Pero, ¿en qué consisten las desapariciones forzadas? ¿Cómo se producen?

Según la Declaración sobre la protección de todas las personas contra las desapariciones forzadas, proclamada por la Asamblea General de la ONU en su resolución 47/133, de 18 de diciembre de 1992, como conjunto de principios que deben ser aplicados por todos los Estados, se producen desapariciones forzadas siempre que: 
"se arreste, detenga o traslade contra su voluntad a las personas, o que éstas resulten privadas de su libertad de alguna otra forma por agentes gubernamentales de cualquier sector o nivel, por grupos organizados o por particulares que actúan en nombre del Gobierno o con su apoyo directo o indirecto, su autorización o su asentimiento, y que luego se niegan a revelar la suerte o el paradero de esas personas o a reconocer que están privadas de la libertad, sustrayéndolas así a la protección de la ley". 
Y ¿a quiénes afecta o puede afectar la práctica de estas desapariciones forzadas? Unos párrafos más arriba señalaba que la sensación de inseguridad que éstas generan se extiende no sólo a la familia más próxima de la persona desaparecida sino también a la comunidad y a la sociedad en su conjunto; pero, sobre todo, la primera persona afectada serán las propias víctimas. Por tanto, la práctica de las desapariciones forzadas, como grave violación de los derechos humanos, afectará a las propias víctimas, a l@s amigos y familiares de la victima y a la comunidad.
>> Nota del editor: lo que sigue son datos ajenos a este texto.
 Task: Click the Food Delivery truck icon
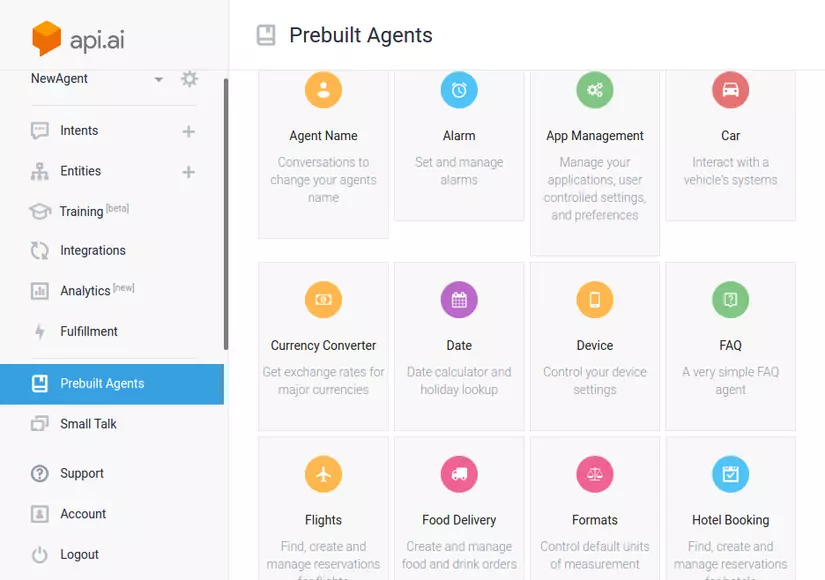click(x=459, y=474)
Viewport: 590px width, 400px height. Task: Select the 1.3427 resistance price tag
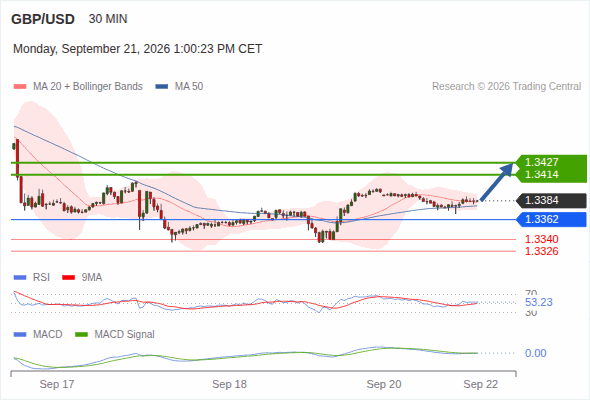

Las propias víctimas. Éstas, muchas veces torturadas y siempre temerosas de perder la vida, y para los miembros de la familia, que no saben la suerte corrida por sus seres queridos y cuyas emociones oscilan entre la esperanza y la desesperación, cavilando y esperando, a veces durante años, noticias que acaso nunca lleguen. Las víctimas saben bien que sus familias desconocen su paradero y que son escasas las posibilidades de que alguien venga a ayudarlas. Al habérselas separado del ámbito protector de la ley y al haber "desaparecido" de la sociedad, se encuentran, de hecho, privadas de todos sus derechos y a merced de sus aprehensores.

Incluso si la muerte no es el desenlace final y, tarde o temprano, terminada la pesadilla, quedan libres, las víctimas pueden sufrir durante largo tiempo las cicatrices físicas y psicológicas de esa forma de deshumanización y de la brutalidad y la tortura que con frecuencia la acompañan.   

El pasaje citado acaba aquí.